Calculate the pH of the resulting solution if 16.0 mL. of 0.160 M HCl(aq) is added to 21.0 mL of 0.160 M NaOH(aq

1 answer

To calculate the pH of the resulting solution when 16.0 mL of 0.160 M HCl is mixed with 21.0 mL of 0.160 M NaOH, we can follow these steps:

  1. Calculate the moles of HCl and NaOH:

    • Moles of HCl: \[ \text{Moles of HCl} = \text{Volume (L)} \times \text{Concentration (M)} = 0.016 , \text{L} \times 0.160 , \text{M} = 0.00256 , \text{moles} \]

    • Moles of NaOH: \[ \text{Moles of NaOH} = \text{Volume (L)} \times \text{Concentration (M)} = 0.021 , \text{L} \times 0.160 , \text{M} = 0.00336 , \text{moles} \]

  2. Determine which reactant is in excess:

    • The balanced reaction for HCl and NaOH is: \[ \text{HCl} + \text{NaOH} \rightarrow \text{NaCl} + \text{H}_2\text{O} \]

    Since both HCl and NaOH react in a 1:1 molar ratio, we can compare their moles:

    • \( \text{Moles of NaOH} = 0.00336 \)
    • \( \text{Moles of HCl} = 0.00256 \)

    Since \( 0.00336 > 0.00256 \), NaOH is in excess.

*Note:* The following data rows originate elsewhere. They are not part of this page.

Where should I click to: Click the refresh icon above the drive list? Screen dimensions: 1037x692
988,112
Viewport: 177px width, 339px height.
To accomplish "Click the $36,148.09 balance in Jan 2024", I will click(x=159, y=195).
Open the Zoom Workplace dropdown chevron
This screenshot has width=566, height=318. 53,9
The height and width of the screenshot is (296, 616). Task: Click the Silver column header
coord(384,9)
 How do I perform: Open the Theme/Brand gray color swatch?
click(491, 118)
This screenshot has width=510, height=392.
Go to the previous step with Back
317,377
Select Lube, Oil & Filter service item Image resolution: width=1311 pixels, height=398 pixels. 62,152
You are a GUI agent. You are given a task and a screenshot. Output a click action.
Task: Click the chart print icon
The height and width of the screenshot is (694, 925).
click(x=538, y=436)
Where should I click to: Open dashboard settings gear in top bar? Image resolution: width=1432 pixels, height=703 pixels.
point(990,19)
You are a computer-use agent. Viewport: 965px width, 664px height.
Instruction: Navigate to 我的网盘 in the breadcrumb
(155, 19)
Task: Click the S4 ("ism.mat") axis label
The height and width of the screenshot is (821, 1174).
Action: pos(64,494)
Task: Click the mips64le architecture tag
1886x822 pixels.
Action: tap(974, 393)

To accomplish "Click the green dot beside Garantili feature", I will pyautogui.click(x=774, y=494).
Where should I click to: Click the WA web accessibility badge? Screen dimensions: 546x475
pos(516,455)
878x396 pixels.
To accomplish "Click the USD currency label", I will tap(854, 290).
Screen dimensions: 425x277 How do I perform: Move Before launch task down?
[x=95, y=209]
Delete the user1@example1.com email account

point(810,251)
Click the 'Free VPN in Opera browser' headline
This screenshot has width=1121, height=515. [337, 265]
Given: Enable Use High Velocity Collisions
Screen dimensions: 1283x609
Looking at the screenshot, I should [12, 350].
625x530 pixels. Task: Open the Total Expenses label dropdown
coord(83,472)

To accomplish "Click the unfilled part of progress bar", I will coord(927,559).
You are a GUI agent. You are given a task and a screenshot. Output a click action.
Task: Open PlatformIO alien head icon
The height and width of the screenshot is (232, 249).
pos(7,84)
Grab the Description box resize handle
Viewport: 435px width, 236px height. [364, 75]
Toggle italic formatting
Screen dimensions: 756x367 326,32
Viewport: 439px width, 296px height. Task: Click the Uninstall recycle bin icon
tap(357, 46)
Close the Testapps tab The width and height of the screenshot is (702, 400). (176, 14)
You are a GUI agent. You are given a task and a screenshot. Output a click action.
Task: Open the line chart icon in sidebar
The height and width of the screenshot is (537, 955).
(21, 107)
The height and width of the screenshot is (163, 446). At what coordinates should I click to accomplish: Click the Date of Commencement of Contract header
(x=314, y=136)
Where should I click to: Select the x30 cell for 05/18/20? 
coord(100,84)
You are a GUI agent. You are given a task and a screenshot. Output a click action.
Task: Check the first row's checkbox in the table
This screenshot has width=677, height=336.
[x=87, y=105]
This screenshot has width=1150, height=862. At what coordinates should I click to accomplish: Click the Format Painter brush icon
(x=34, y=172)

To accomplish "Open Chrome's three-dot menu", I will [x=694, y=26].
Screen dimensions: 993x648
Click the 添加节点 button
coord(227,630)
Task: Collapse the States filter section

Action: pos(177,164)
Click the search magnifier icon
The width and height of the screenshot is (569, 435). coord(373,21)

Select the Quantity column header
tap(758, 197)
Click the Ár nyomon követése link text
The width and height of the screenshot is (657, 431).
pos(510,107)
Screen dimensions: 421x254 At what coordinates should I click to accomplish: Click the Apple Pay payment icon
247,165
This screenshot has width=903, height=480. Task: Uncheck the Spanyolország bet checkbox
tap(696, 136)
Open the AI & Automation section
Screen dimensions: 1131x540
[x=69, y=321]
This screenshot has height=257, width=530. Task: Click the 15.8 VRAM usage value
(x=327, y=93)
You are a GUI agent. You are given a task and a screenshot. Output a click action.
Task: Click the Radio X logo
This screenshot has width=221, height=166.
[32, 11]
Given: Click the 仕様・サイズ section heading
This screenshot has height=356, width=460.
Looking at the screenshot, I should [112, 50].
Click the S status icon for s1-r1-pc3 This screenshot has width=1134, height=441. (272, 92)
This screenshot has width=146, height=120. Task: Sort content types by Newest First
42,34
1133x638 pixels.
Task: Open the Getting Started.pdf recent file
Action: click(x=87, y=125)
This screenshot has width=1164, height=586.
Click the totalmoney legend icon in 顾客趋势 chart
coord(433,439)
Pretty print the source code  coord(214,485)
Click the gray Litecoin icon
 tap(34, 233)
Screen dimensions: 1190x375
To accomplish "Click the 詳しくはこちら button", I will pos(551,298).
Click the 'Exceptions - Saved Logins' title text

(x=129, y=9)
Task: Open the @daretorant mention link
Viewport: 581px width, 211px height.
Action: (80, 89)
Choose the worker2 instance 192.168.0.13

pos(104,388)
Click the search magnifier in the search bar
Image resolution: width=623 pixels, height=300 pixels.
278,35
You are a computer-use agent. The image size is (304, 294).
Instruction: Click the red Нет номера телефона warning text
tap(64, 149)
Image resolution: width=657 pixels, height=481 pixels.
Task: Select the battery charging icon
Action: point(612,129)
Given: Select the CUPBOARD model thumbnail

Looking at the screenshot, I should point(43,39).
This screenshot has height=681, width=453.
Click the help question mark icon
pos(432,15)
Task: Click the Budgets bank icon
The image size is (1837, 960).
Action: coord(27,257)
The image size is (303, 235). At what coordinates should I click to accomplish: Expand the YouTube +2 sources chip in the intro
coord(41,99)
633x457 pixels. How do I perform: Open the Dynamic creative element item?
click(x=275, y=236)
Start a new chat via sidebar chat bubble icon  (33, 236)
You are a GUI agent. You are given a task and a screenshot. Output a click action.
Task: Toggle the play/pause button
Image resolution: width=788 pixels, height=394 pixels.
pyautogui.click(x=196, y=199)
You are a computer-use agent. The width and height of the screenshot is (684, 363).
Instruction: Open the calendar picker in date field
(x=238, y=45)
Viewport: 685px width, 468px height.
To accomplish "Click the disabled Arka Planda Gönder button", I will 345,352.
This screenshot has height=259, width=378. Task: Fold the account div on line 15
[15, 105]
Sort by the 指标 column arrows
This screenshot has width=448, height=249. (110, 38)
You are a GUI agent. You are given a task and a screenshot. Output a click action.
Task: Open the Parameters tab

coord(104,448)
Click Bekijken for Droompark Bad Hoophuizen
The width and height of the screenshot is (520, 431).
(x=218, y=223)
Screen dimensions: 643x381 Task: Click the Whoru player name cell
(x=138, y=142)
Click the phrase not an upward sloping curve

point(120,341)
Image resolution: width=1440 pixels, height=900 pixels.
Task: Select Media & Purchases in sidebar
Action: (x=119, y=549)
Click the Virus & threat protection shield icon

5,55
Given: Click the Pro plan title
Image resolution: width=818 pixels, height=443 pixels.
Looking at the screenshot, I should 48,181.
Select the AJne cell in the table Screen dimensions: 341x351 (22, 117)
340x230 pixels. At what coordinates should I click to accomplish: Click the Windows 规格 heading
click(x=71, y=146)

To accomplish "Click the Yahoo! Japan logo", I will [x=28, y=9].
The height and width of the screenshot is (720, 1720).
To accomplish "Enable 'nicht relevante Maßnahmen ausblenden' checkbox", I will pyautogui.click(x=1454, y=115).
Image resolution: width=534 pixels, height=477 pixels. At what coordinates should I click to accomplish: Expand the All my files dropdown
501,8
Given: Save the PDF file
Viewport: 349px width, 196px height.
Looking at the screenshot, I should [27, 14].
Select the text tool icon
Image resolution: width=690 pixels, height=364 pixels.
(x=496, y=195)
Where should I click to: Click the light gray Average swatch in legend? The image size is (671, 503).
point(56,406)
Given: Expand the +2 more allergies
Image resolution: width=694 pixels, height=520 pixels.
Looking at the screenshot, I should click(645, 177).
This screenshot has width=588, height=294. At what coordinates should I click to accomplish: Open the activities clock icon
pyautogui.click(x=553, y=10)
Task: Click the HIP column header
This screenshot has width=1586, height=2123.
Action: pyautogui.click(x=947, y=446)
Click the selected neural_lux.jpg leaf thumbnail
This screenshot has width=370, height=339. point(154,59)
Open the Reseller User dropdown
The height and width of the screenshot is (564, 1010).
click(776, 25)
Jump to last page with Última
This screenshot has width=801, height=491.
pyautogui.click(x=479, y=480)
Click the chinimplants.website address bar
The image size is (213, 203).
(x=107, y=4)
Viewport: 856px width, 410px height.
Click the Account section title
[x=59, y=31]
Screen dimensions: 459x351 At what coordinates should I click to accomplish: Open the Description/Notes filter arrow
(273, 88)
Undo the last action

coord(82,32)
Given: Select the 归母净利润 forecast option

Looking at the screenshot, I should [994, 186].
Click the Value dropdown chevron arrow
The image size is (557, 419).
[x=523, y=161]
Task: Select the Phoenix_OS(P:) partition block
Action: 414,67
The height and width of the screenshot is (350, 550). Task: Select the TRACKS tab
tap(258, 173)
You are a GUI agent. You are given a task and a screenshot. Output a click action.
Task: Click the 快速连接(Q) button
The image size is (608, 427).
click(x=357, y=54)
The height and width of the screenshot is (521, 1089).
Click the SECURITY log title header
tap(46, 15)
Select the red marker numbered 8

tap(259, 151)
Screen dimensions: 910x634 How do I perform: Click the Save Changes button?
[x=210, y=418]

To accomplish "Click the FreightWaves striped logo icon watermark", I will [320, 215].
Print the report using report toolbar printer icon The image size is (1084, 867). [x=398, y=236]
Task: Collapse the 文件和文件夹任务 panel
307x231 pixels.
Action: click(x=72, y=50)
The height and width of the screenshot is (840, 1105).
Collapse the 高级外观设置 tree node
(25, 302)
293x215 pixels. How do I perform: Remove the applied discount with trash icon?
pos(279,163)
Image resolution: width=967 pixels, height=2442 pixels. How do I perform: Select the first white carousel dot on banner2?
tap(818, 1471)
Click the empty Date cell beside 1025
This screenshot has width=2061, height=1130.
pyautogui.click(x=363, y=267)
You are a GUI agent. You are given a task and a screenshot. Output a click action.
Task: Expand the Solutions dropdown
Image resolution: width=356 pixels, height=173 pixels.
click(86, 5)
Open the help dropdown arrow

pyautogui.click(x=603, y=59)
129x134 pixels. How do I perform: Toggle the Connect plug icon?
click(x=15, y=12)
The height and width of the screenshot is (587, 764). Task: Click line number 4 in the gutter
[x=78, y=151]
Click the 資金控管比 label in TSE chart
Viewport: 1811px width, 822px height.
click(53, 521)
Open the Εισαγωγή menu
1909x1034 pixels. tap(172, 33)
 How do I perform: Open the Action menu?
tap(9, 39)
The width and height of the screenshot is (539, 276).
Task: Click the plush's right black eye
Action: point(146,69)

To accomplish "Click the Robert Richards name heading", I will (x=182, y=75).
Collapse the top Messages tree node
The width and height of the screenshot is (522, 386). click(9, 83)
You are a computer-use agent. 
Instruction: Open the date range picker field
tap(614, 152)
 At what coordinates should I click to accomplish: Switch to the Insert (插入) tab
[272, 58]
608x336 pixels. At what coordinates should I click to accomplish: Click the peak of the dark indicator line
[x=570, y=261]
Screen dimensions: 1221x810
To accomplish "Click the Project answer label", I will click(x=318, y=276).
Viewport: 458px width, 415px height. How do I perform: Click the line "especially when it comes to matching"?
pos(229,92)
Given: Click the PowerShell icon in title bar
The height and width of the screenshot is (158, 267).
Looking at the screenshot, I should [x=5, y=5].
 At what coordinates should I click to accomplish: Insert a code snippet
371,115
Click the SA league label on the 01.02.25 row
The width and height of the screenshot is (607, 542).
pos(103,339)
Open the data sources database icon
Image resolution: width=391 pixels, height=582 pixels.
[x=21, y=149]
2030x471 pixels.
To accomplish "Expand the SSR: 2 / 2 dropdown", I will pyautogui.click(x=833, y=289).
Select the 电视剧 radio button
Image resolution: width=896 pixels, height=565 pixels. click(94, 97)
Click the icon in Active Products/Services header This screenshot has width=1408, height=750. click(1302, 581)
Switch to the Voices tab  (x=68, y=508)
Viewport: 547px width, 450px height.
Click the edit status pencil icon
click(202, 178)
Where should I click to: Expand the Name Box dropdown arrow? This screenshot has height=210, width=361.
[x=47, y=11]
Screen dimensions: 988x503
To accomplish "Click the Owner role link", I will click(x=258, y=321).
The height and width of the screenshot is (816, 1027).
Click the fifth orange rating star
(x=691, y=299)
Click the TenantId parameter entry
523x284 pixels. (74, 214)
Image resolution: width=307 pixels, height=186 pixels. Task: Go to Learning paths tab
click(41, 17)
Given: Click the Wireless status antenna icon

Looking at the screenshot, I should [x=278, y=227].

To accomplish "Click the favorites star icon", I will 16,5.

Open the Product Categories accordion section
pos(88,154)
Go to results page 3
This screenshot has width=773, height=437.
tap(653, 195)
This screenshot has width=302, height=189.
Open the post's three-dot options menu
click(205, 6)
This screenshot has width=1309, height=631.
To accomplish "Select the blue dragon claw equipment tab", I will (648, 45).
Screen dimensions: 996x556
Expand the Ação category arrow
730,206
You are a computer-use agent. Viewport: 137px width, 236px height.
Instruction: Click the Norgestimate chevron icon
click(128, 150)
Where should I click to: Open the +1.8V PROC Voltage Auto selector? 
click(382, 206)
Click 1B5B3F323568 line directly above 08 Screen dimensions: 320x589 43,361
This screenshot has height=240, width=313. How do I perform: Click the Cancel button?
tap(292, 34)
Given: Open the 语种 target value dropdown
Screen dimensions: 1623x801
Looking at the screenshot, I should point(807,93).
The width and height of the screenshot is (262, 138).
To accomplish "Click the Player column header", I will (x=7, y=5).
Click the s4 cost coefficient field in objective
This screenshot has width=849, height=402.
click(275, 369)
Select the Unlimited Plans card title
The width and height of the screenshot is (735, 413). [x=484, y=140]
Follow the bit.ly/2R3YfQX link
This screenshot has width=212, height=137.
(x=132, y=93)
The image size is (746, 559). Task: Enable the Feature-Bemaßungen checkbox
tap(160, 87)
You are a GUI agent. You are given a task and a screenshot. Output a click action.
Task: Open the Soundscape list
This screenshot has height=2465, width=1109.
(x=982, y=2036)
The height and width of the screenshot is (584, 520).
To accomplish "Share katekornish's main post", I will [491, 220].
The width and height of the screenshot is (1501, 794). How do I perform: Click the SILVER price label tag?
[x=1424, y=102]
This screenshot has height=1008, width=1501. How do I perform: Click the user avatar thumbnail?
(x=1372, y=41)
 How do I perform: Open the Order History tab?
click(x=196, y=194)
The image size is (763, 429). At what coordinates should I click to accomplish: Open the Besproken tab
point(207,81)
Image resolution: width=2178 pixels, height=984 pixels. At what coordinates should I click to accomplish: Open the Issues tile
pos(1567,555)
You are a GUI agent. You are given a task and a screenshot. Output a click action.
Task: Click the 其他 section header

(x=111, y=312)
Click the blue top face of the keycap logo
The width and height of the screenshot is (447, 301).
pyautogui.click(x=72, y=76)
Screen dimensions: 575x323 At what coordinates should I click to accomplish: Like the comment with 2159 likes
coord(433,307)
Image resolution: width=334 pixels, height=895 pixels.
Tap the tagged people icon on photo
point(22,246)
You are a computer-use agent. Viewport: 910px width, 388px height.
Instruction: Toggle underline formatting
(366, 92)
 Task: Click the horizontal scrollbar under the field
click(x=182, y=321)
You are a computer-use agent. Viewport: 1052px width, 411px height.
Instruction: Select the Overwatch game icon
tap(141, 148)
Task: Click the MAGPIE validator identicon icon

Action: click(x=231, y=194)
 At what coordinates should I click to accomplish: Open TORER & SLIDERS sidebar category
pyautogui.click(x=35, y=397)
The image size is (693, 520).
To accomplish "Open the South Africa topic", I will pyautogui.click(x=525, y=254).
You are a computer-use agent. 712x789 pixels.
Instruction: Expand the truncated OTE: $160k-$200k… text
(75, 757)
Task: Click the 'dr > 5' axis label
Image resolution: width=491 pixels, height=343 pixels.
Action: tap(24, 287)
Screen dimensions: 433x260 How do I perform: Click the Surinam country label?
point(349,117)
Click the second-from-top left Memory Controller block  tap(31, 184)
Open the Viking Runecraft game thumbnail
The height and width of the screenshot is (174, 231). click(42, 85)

  3. Calculate the moles of excess NaOH: \[ \text{Excess NaOH} = \text{Moles of NaOH} - \text{Moles of HCl} = 0.00336 - 0.00256 = 0.00080 , \text{moles of NaOH} \]

  4. Calculate the total volume of the solution: \[ \text{Total Volume} = 16.0 , \text{mL} + 21.0 , \text{mL} = 37.0 , \text{mL} = 0.037 , \text{L} \]

  5. Calculate the concentration of excess NaOH: \[ \text{Concentration of excess NaOH} = \frac{\text{Moles of excess NaOH}}{\text{Total Volume (L)}} = \frac{0.00080 , \text{moles}}{0.037 , \text{L}} \approx 0.0216 , \text{M} \]

  6. Calculate the pOH and then the pH: \[ \text{pOH} = -\log[\text{OH}^-] = -\log(0.0216) \approx 1.666 \] \[ \text{pH} = 14 - \text{pOH} \approx 14 - 1.666 \approx 12.334 \]

Thus, the pH of the resulting solution is approximately 12.33.